▶ Exercise details: Reproduce the items verbatim from the line with "Where should I" to the line with "tap(21, 75)", omitting the pictures.

------ Material provided ------

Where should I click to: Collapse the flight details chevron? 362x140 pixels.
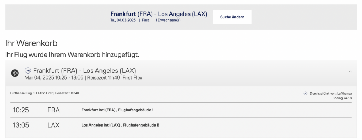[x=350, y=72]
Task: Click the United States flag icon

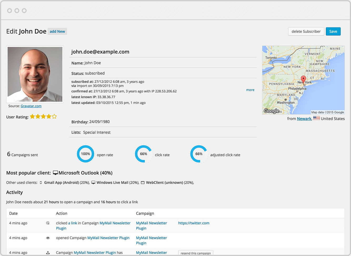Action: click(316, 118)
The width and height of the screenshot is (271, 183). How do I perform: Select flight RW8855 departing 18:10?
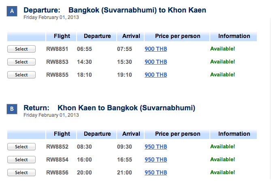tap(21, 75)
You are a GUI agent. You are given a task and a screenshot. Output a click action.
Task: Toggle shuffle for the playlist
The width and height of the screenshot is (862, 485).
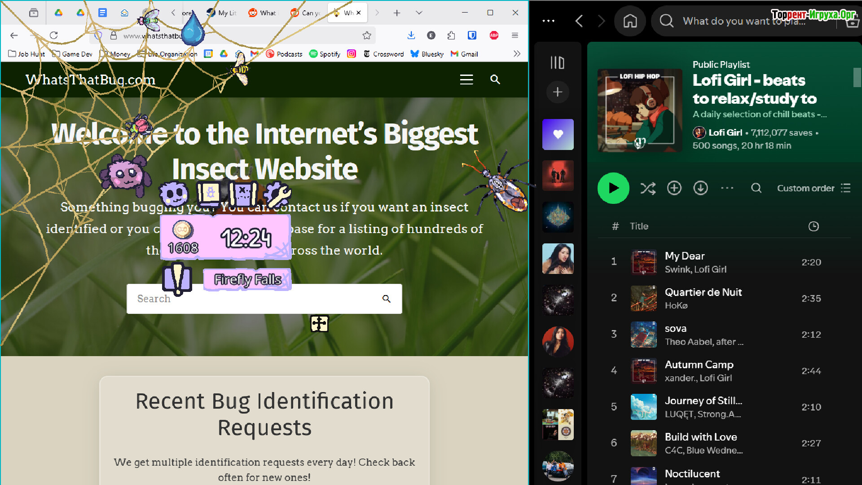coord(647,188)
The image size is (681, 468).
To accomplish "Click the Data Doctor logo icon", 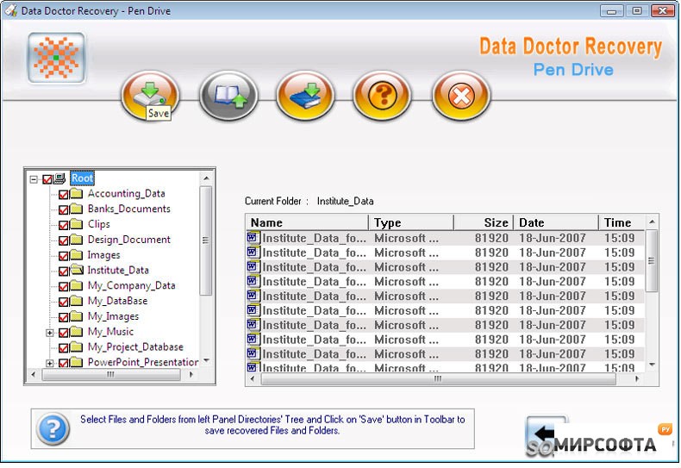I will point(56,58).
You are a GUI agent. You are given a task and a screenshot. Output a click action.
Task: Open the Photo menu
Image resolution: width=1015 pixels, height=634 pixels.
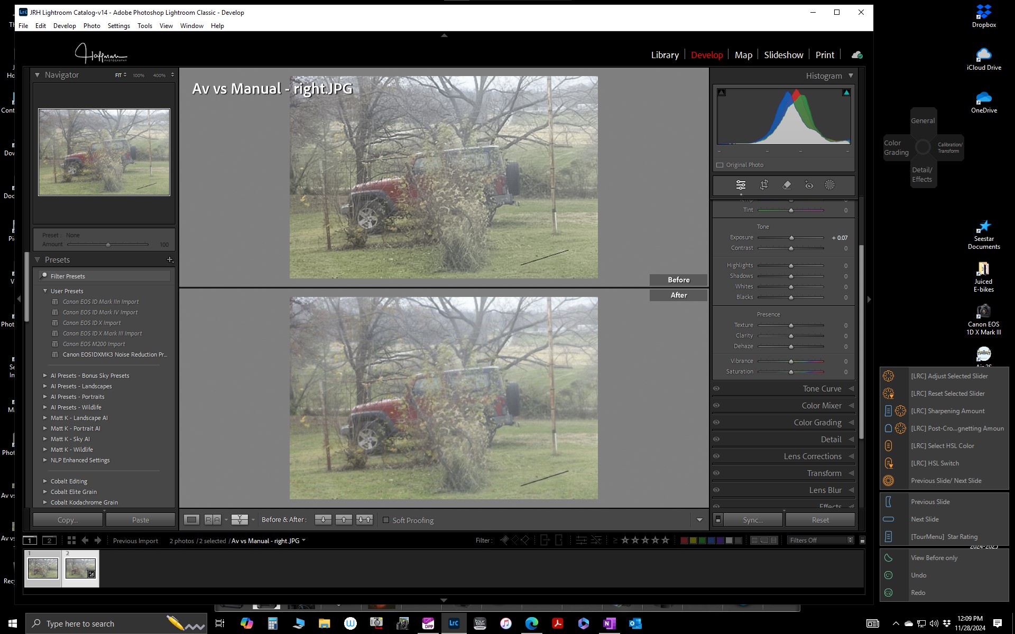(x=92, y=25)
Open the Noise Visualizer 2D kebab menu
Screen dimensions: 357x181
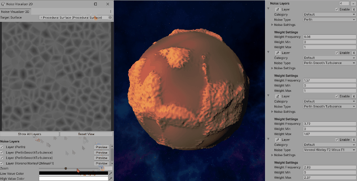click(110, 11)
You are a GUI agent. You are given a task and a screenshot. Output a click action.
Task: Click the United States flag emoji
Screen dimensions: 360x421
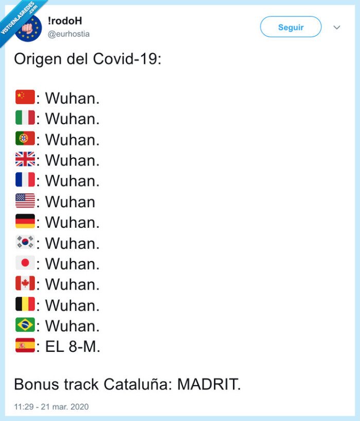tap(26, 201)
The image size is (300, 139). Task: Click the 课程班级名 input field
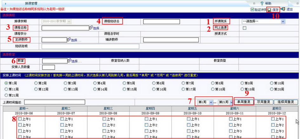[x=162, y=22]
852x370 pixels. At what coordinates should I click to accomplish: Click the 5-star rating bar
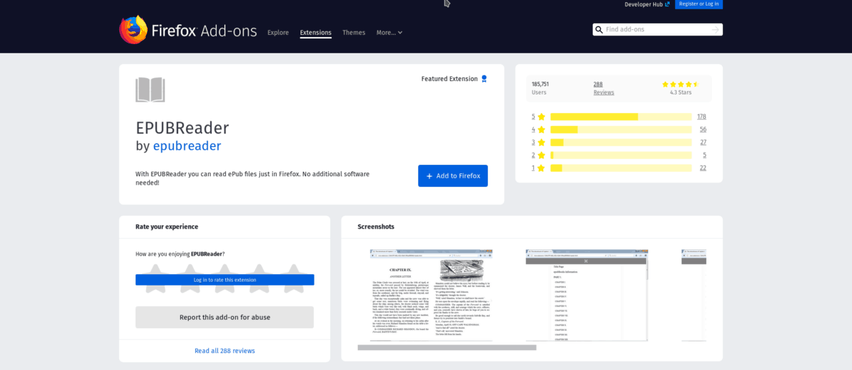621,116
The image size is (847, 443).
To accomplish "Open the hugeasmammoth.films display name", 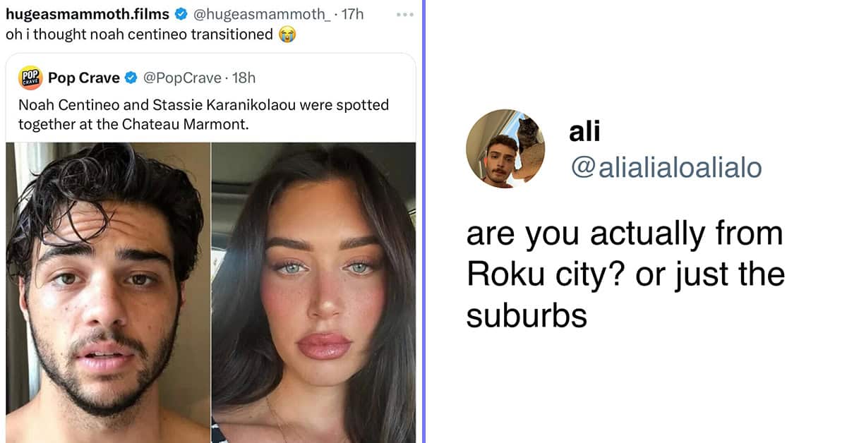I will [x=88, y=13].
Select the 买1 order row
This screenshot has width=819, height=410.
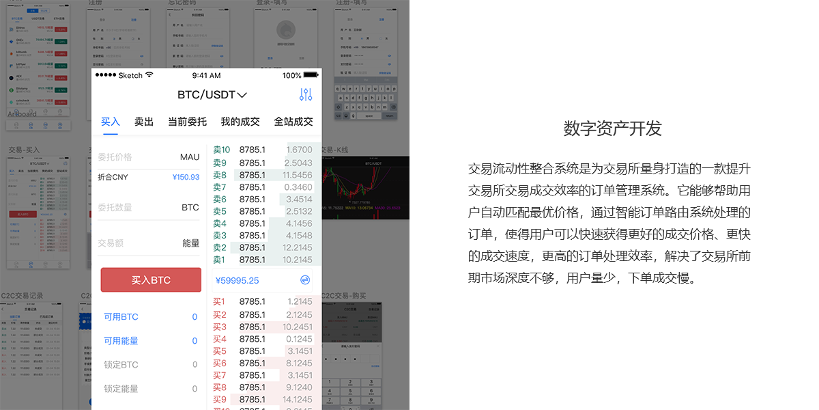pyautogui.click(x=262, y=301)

------
------ Material provided ------

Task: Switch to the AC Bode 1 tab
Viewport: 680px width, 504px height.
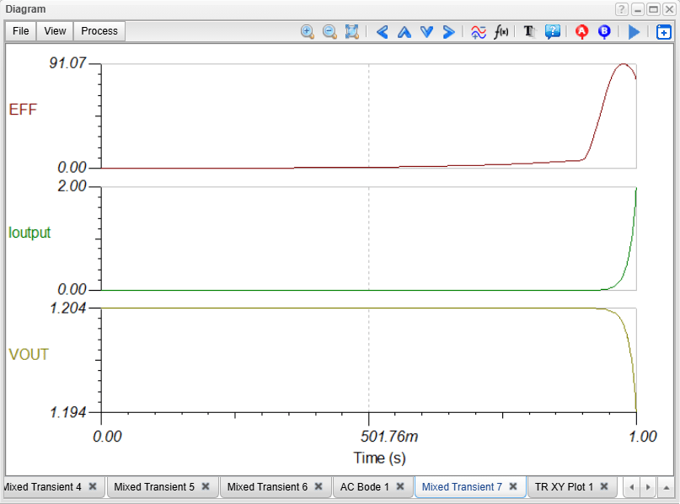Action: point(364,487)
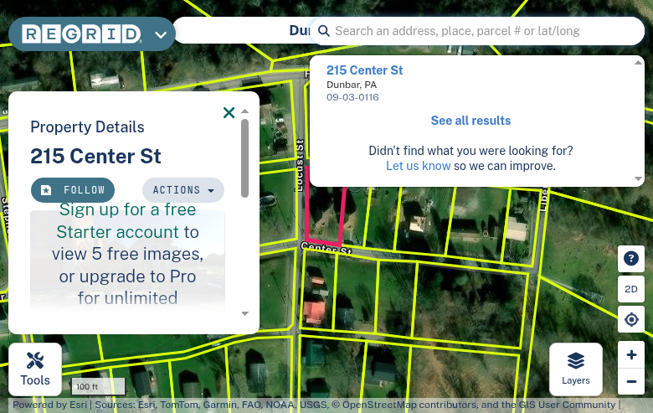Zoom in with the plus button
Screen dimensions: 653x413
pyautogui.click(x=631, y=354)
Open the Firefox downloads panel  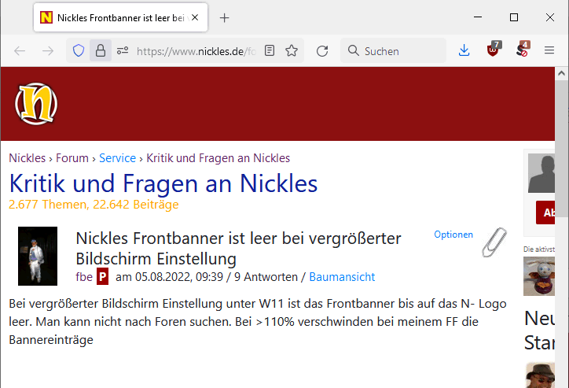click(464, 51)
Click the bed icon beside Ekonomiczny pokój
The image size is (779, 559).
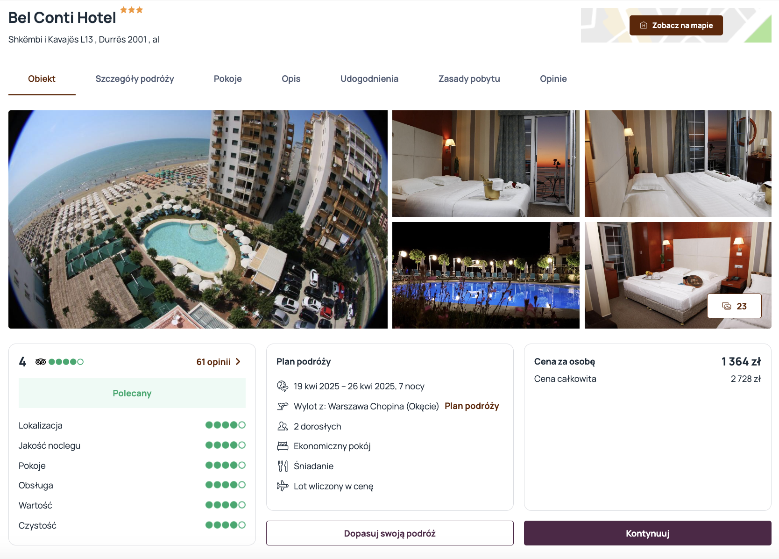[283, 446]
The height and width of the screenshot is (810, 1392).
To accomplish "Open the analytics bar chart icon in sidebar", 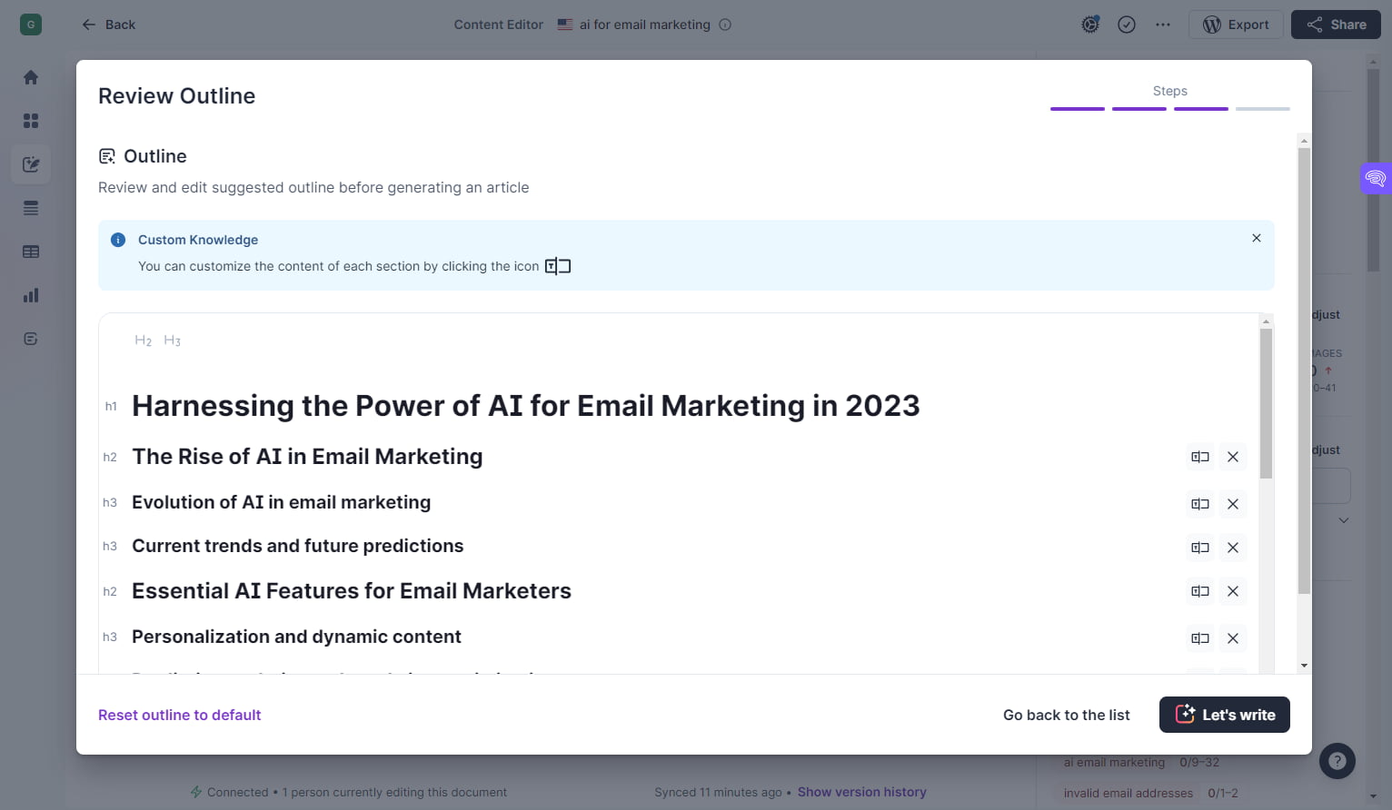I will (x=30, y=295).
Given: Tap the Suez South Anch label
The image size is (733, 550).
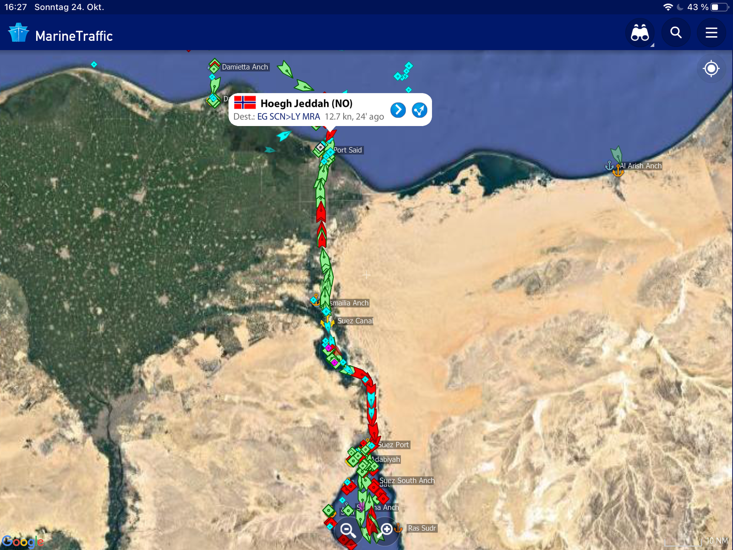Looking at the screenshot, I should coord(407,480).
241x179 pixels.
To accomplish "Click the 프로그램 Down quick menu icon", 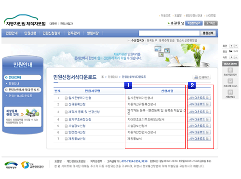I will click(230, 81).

------

▶ Complete answer:
Where should I click to: Collapse the flight details chevron? 362x140 pixels.
[x=350, y=72]
Task: Click the United States flag icon

Action: click(316, 118)
The width and height of the screenshot is (271, 183). How do I perform: Select flight RW8855 departing 18:10?
tap(21, 75)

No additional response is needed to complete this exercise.